While state lawmakers have opened up an investigation into the two, Courser --who is a father of four -- released a rambling audio on his campaign website admitting "My actions in and around the events in the e-mail sent to misdirect attention were my doing in planning and execution," before pointing the finger at anonymous blackmailers and lawmakers.

"The e-mail was put in motion to disrupt the blackmailer and give me some clues as to the surveillance of my life. It was all done in a pressure cooker and … it put me in a situation where a bad choice was the choice that I made," he said, stating the unnamed blackmailers were trying to get him to resign.

"But to change the country, men and women must be able to stand unafraid even when they're a broken messenger. And I'm a certainly a broken messenger," he said in the recording. "I have chosen to stay and make them play their hand. I think it is absolutely necessary to have these clandestine operations to control public officials be exposed. So I have refused to leave quietly and have decided that these efforts really need to come out."

He added, "I see this as the establishment machine getting everyone to do what they're told to do and no one dare question their authority."

Fellow Republican and Speaker of the House Kevin Cotter said Courser's latest shenanigans were unsurprising and expected given his past behavior.

"So much of the audio file was just another in a long series of deflections. He’s trying to deflect from himself and allege that others have done wrong," he said. "He has a long pattern of this type of behavior."

He added, "If this weren’t so offensive, it might be funny. He sends out these ridiculously long e-mail rants, about the so-called establishment, and uses words like 'mafia' and 'cartel' but no one else did wrong here.
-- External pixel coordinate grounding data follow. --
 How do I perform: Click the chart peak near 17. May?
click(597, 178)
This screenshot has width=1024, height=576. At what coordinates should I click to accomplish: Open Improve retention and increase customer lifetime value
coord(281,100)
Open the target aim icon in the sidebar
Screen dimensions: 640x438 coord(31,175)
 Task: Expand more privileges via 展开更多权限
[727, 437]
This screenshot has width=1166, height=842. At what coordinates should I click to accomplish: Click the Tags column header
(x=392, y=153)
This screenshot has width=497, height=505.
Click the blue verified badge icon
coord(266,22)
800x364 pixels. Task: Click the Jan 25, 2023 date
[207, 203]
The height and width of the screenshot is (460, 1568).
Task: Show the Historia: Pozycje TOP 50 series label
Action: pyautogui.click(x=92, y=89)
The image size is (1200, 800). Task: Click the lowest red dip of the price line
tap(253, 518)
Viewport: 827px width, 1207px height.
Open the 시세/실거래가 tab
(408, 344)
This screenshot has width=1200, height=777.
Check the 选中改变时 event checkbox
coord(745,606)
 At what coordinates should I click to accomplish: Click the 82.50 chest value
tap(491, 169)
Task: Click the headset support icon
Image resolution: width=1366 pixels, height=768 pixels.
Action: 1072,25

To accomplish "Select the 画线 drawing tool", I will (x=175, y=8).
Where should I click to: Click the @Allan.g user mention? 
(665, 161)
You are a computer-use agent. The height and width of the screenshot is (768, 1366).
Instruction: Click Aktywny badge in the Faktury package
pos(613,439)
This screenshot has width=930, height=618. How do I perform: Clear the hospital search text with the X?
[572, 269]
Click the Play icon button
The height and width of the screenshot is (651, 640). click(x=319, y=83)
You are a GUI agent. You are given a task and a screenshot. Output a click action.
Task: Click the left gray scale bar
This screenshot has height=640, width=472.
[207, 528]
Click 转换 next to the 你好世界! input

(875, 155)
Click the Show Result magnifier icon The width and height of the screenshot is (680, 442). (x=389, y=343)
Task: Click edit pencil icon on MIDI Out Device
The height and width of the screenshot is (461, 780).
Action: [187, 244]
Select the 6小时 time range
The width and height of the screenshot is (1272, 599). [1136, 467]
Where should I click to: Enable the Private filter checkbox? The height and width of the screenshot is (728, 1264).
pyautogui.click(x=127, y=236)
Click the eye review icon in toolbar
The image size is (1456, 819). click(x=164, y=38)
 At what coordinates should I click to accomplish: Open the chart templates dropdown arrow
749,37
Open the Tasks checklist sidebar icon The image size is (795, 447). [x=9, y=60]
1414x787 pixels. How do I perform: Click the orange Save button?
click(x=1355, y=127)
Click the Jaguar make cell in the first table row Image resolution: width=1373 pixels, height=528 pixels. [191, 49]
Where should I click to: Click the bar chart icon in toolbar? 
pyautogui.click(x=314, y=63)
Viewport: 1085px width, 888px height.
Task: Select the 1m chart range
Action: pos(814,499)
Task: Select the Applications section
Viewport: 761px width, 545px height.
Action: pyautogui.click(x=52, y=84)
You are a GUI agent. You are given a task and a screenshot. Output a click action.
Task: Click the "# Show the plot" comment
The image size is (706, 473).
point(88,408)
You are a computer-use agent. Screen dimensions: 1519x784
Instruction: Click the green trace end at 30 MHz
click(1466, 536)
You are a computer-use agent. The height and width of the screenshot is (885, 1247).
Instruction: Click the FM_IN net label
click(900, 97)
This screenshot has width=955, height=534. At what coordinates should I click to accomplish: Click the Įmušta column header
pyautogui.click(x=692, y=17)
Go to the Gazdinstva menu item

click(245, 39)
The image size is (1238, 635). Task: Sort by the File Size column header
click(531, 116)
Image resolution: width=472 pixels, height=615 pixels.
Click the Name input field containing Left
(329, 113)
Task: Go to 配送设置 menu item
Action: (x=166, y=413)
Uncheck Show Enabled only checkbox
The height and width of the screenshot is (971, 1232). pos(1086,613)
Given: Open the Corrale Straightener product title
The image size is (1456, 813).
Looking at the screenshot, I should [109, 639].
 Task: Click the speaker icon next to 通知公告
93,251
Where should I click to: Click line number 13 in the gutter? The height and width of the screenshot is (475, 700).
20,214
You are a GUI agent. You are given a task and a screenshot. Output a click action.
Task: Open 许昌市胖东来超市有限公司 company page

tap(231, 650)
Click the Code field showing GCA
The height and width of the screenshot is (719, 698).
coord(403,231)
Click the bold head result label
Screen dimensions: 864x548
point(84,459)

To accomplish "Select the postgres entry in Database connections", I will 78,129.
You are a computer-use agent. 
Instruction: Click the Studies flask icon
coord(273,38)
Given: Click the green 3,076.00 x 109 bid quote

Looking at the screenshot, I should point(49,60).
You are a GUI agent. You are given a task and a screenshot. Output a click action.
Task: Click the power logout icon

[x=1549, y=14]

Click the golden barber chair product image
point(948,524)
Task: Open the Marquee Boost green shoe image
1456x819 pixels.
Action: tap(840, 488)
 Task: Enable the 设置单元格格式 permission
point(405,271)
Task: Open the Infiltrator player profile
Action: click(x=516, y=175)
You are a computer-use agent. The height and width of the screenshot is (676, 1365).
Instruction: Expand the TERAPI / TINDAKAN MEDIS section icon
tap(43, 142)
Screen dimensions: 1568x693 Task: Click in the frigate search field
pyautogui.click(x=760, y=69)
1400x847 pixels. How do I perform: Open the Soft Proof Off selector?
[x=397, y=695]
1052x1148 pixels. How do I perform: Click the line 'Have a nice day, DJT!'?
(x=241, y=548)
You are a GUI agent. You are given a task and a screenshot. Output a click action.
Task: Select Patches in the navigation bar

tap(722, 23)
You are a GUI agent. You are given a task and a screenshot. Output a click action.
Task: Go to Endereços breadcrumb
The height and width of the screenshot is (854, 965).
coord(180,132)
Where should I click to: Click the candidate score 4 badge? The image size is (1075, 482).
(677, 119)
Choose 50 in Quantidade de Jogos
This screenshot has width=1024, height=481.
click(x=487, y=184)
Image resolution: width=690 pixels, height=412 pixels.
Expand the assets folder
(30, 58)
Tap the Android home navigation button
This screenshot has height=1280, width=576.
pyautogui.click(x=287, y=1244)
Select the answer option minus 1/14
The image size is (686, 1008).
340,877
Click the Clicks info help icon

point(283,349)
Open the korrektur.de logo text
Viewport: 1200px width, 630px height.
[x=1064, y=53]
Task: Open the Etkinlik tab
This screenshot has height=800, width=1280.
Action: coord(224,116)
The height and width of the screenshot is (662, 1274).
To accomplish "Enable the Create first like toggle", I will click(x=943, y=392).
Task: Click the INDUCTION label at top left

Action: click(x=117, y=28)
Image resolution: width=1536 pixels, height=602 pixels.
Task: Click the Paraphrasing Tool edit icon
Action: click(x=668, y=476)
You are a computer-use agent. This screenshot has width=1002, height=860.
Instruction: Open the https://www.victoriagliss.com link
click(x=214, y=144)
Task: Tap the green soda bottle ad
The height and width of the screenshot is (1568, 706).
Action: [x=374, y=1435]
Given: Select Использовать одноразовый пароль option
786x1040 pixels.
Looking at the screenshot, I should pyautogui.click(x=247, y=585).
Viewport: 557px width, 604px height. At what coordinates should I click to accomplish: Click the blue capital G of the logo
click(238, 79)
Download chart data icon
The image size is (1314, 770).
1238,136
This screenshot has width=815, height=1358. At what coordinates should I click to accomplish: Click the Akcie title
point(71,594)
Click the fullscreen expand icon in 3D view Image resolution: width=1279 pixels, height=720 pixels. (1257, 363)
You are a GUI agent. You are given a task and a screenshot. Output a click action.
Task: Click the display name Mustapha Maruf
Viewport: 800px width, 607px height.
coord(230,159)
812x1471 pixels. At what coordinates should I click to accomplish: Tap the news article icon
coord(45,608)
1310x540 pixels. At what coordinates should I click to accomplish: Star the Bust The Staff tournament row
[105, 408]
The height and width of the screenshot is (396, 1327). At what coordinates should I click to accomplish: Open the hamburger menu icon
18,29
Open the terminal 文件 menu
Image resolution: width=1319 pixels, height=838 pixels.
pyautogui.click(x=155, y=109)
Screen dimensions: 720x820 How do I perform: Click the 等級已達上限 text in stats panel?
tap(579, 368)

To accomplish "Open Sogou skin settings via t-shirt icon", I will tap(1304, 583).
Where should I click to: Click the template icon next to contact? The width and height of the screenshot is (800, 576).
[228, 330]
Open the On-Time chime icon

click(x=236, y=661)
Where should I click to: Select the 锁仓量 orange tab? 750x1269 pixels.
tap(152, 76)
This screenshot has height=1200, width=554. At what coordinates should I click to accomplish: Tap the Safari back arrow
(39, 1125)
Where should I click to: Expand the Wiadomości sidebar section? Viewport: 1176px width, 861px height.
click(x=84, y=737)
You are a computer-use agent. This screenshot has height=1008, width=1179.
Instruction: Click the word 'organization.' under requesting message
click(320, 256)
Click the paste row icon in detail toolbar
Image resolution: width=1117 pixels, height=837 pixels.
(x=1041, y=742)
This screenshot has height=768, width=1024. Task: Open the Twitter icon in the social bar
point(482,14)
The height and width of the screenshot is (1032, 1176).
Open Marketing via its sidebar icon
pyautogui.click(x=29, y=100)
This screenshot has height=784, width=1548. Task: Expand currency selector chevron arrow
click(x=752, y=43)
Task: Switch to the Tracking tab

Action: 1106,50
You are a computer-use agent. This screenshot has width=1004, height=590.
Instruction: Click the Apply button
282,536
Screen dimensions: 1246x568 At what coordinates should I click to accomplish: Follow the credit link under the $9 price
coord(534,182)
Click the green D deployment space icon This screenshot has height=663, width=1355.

These two representatives voluntarily engaged in the affair and they need to own up to that. There are 107 other members of the House currently serving. It’s so unfair to this institution as a whole and it’s so unfair that we have this type of distraction."

Cotter said lawmakers won't be making any moves on the two lawmakers until the investigation is complete.

Rep. Gamrat, a mother of three, has refused to comment on the ongoing controversy.